To address this phenomenon, we can try to introduce the derived parameters, such as the direction of drill pipe movement, the relationship between the drill bit and the well depth, and the axial movement speed of the drill pipe, to assist the identification considering the significant differences in different working conditions. We can also optimize the structure of the GNN model, such as increasing the number of layers, adjusting the connection method, or incorporating an attention mechanism, to enhance the ability to extract the fine features, thus increasing the condition identification accuracy.
Although the performance of the model is generally good, computational efficiency is also crucial for real-time drilling condition monitoring. Therefore, we compare the training and inference times of the CNN-GNN-LSTM and other models.
From the results, in terms of the training time, the CNN-GNN-LSTM model takes the longest time, which is mainly attributed to the fact that the structure of the CNN-GNN-LSTM model is more complex, as it needs to deal with more parameters and data interactions during the training process, resulting in a significant increase in training time. In terms of memory consumption, the CNN-GNN-LSTM model occupies the largest amount of both resident memory and virtual memory, and the higher memory consumption may place more pressure on edge computing devices with relatively limited memory resources. This may adversely affect the efficiency of the model on such devices (
Figure 7 and
Table 4,
Table 5 and
Table 6).
6. Conclusions and Outlook
The CNN-GNN-LSTM model shows great potential in drilling and completion condition identification tasks, especially when dealing with complex, multi-dimensional, and dynamic condition data. By combining the advantages of the CNN, GNN, and LSTM, the model is able to realize the all-round modeling of working condition signals, and the ability of the GNN module to model the correlations between sensors significantly improves the robustness of feature expression. This provides a basic guarantee in coping with diversified working conditions.
Despite the excellent performance of the CNN-GNN-LSTM, the model structure is complex and requires large amounts of computational resources, especially in the training phase, which may require high-performance hardware support. This poses difficulties for deployment on resource-constrained edge devices. Future research can be carried out in several directions, such as attempting the lightweight optimization of the models, e.g., using pruning, quantization, or knowledge distillation techniques, to reduce the computational overhead and adapt them to resource-limited deployment scenarios. To address the dynamic change problem of sensor networks, dynamic graph neural networks or adaptive topology learning techniques can be investigated to enhance the flexibility of the model.

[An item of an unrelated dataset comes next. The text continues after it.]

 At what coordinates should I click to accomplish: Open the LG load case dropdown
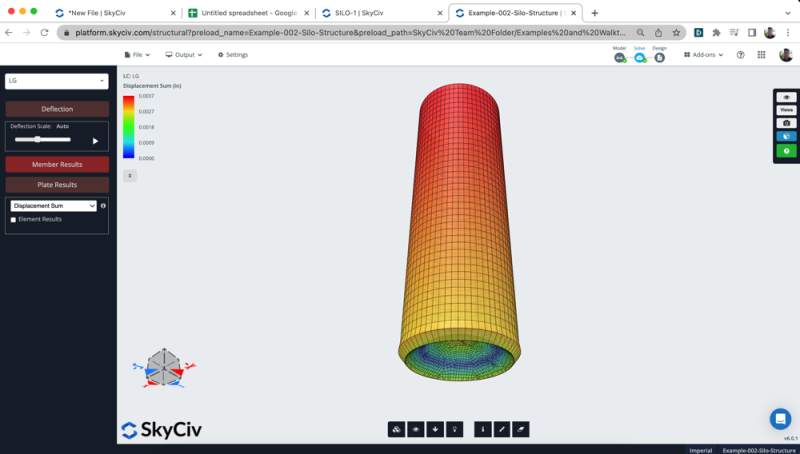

Overall, the CNN-GNN-LSTM model provides a powerful solution for drilling and completion condition identification by fusing multiple feature extraction and time series modeling techniques. Despite the current challenges in large-scale industrial applications, the model is expected to overcome technical bottlenecks and play an important role in industrial intelligence through targeted research and optimization. In the future, the model will not only improve the safety and efficiency of the drilling and completion process but may also provide new ideas and methods for complex pattern recognition tasks in other industrial scenarios.